Is there a set formula for this, or it depends?

# How many clusters are enough in k-means clustering?

**shubham47**#3

dataset = read.csv(‘Mall_Customers.csv’)

dataset = dataset[4:5]

set.seed(6)

wcss = vector()

for (i in 1:10) wcss[i] = sum(kmeans(dataset, i)$withinss)

plot(1:10,

wcss,

type = ‘b’,

main = paste(‘The Elbow Method’),

xlab = ‘Number of clusters’,

ylab = ‘WCSS’)

Plot the WCSS(Within Cluster Sum Of Squares) graph, and see at which point the Graph descends gradually, that point will be the K.

this is also knows as the Elbow method.

**perfectidiot**#4

Although I am not that much expert, I think you need to go for ‘Elbow’ method. In this method, you plot k vs SSE and then choose k at which SSE decrease abruptly.

Sometimes k = \sqrt{n/2} also being used, where n is the number of data points.
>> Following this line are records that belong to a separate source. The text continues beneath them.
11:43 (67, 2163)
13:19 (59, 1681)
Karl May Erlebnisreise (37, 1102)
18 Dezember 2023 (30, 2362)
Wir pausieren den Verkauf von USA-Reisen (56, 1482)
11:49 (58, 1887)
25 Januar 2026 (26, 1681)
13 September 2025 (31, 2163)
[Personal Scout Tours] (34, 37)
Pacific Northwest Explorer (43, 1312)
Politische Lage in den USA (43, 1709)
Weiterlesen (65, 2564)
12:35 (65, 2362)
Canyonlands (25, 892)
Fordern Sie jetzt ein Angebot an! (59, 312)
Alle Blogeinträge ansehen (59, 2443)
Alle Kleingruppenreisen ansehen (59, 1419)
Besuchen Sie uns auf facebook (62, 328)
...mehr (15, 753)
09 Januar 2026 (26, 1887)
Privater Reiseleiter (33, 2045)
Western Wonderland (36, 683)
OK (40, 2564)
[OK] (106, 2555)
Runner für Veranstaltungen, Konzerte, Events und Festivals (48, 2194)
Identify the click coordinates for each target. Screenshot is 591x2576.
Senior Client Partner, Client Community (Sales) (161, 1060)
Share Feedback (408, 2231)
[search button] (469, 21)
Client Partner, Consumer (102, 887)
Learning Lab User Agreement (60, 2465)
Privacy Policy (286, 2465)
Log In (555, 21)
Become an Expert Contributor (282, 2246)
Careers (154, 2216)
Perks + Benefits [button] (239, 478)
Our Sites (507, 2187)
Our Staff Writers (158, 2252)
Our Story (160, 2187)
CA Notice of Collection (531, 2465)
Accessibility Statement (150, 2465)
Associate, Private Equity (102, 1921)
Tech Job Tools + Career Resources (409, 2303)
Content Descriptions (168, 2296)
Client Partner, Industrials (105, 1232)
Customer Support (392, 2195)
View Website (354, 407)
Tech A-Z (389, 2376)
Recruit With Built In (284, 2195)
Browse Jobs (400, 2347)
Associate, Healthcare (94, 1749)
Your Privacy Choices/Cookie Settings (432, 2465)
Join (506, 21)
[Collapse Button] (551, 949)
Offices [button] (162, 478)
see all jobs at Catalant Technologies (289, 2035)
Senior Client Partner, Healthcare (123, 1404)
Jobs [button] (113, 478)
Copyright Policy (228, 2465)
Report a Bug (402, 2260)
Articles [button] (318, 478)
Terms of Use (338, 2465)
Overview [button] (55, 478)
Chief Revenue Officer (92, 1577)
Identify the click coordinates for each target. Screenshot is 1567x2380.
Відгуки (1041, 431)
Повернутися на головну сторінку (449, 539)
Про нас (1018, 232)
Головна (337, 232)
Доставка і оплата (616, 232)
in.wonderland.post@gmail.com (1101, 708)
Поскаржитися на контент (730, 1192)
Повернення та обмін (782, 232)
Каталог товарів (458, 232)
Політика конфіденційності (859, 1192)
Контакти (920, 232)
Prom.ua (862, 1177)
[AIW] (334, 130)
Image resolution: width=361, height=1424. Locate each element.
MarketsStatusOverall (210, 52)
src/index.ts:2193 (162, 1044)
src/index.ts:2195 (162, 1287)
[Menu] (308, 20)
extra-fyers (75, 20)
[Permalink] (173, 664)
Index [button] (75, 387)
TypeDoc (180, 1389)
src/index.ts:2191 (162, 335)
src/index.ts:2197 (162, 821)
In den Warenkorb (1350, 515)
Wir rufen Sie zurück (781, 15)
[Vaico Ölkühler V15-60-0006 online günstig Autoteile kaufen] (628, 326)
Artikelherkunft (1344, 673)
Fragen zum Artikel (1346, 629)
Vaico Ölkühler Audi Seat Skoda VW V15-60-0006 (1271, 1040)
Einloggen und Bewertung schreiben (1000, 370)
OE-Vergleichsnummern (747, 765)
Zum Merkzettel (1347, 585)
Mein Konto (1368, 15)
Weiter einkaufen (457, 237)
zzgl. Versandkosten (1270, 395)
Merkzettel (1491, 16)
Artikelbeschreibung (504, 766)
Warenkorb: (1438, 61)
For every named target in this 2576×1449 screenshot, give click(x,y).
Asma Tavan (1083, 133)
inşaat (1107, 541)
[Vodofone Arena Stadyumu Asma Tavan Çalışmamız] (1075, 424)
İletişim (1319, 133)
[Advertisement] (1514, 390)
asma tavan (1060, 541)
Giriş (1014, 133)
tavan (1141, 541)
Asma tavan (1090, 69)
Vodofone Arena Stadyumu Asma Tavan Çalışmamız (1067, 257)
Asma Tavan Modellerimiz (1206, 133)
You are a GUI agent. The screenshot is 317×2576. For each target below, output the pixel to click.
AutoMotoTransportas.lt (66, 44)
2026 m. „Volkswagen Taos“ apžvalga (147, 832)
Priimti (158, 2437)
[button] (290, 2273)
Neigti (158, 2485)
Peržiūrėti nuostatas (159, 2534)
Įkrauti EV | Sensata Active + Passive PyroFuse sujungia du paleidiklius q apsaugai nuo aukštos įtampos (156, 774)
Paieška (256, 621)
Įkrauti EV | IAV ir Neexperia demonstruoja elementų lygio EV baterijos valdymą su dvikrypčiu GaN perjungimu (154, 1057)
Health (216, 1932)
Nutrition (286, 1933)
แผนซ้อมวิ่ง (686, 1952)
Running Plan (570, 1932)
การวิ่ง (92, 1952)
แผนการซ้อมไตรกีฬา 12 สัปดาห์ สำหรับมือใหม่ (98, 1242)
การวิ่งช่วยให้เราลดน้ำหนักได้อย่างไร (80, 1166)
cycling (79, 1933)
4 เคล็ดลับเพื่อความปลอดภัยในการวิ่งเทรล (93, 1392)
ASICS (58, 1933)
Remember ‘Elbow’ method doesn’t work always. There may be more than one or no elbow at all, but have a try. You may also try Average Silhouette Method

**PulkitS**#5

Hi @p22 ,

In K-means, each cluster has its own centroid. Sum of square of difference between centroid and the data points within a cluster constitutes within sum of square value for that cluster. When the sum of square values for all the clusters are added, it becomes total within sum of square value for the cluster solution.

As the number of cluster increases, this value keeps on decreasing but if you plot the result you may see that the sum of squared distance decreases sharply up to some value of k, and then much more slowly after that.

Here, we can find the optimum number of cluster.